As shown in Table 1, the statistical results of the major anions (Ca²⁺, Mg²⁺, Na⁺, and K⁺) and cations (Cl⁻, SO₄²⁻, and HCO₃⁻) in the two periods were similar. Among the major cations, the variation coefficients of Ca²⁺ and Mg²⁺ were relatively small, reflecting the relative stability of their concentrations in karst groundwater. Among the major anions, HCO₃⁻ had the highest mean value and lowest variation coefficient, indicating that its concentration in groundwater was relatively high and stable. Thus, HCO₃⁻ was the main anion in karst water in the study area. In addition, the variation coefficients of Na⁺, K⁺, Cl⁻, and SO₄²⁻ in both periods were relatively large, reflecting their significant spatial concentration differences and sensitivity to environmental factors. However, compared with the statistical values for the 1970s, the average concentrations of Cl⁻ and SO₄²⁻ doubled in 40 years, from 13.47 and 23.70 mg/L to 31.12 and 63.84 mg/L, respectively.

Among the other main components in Table 1, the maximum value of F⁻ in the water samples taken from 2018 to 2019 was 0.69 mg/L, which is lower than the value for drinking water (1.5 mg/L) recommended by the World Health Organization (WHO) [59]. The minimum value of F⁻ was 0.30 mg/L and the variation coefficient was lower than that of the 1970s period, indicating that F⁻ is widely present in karst groundwater in recent years, with a little difference in the concentration. In the water samples collected during the 1970s, the NO₃⁻ and Fe concentrations did not exceed the relevant standards. However, in the samples of the 2010s period, the maximum value of NO₃⁻ (105.40 mg/L) exceeded the WHO guideline value (50 mg/L) [59] and the limit value (88.6 mg/L) of the PRC National Standard [58]. In addition, the mean value of Fe (0.476 mg/L) also exceeded the limit value (0.3 mg/L) of the PRC National Standard [58], with an over-limit ratio of 39.3% and a variation coefficient of 164.43% (Table 1).
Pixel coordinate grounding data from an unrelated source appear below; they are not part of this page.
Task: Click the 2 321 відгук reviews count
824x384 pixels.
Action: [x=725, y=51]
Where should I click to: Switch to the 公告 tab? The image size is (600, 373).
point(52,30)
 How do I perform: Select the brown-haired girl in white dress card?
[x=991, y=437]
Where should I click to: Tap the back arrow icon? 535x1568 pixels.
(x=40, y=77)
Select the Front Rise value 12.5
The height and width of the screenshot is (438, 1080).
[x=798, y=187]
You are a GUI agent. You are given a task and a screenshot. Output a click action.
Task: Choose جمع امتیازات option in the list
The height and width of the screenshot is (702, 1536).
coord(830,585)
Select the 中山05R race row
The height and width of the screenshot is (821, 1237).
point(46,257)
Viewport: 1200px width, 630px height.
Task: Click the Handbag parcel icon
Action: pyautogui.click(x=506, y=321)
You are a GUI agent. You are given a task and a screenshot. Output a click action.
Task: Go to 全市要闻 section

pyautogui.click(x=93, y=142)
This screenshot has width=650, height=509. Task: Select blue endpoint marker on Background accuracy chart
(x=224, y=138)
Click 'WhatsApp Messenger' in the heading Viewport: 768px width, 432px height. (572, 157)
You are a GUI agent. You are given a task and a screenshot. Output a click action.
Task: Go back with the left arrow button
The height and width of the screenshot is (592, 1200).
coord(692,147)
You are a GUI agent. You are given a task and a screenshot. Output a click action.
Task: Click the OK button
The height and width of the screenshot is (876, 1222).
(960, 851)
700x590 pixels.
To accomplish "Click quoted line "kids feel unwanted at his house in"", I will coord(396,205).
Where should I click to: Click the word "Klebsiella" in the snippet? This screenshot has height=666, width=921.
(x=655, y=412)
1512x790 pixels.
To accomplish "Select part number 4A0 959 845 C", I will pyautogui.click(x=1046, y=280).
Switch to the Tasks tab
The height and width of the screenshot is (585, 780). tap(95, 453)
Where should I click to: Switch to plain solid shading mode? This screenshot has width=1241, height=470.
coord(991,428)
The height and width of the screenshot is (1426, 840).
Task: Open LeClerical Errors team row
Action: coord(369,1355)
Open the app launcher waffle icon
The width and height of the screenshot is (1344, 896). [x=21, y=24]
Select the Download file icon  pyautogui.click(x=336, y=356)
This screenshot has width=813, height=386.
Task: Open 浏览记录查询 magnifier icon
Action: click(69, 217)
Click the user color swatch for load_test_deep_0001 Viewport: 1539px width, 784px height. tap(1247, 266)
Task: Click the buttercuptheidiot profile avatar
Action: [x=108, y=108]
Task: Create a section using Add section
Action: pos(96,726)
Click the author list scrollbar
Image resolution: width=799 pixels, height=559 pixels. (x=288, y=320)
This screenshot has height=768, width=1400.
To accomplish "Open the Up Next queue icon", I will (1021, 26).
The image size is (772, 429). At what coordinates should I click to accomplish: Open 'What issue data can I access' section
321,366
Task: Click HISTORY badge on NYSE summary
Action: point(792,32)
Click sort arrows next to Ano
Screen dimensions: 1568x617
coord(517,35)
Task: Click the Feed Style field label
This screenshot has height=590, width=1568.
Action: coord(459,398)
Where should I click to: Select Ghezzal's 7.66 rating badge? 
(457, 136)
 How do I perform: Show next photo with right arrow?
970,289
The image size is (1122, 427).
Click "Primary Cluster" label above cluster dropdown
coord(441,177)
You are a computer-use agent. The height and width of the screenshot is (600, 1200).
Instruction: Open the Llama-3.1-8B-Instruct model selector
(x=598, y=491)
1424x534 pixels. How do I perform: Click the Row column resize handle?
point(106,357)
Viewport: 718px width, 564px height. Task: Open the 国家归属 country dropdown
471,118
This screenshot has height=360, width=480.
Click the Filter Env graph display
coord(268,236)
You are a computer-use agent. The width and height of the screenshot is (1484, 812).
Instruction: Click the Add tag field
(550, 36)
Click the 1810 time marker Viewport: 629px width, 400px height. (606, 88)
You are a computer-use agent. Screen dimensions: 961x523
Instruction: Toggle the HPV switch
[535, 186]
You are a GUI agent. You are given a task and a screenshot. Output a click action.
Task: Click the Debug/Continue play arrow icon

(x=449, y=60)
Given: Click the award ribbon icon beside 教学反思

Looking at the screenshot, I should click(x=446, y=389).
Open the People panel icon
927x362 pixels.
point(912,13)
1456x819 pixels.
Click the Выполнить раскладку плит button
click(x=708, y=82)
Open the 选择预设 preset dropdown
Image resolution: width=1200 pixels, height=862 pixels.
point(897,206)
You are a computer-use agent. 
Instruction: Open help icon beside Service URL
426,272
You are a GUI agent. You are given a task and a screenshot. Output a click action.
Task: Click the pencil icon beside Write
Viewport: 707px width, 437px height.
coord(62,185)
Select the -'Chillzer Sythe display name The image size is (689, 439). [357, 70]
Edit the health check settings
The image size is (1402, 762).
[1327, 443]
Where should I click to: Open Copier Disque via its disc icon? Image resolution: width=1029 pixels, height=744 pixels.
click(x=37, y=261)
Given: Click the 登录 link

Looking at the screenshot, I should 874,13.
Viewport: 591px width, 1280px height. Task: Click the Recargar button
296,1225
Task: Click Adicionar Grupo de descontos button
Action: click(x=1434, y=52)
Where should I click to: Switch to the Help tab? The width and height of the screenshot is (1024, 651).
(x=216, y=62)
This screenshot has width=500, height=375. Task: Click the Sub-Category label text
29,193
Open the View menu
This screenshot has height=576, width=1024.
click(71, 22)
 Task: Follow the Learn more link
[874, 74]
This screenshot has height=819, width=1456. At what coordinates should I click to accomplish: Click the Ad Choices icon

These statistics show that the phenomenon of Fe and NO₃⁻ exceeding the limits is noteworthy and that the concentration distribution of Fe exhibits notable regional differences.

4.2. Evolution of Hydrochemical Types

A Piper diagram is an effective and simple graphical method for determining the type and hydrochemical evolution of groundwater [46]. The main ion analysis results of the water samples from the two periods were plotted in a Piper diagram, and a regional Stiff polygon distribution diagram for the 2010s period was drawn to jointly analyze the evolution characteristics of the hydrochemical types, as shown in Figure 2 and Figure 3. The major anions and cations of the water samples shown in Figure 2 are expressed as milliequivalent concentration percentages.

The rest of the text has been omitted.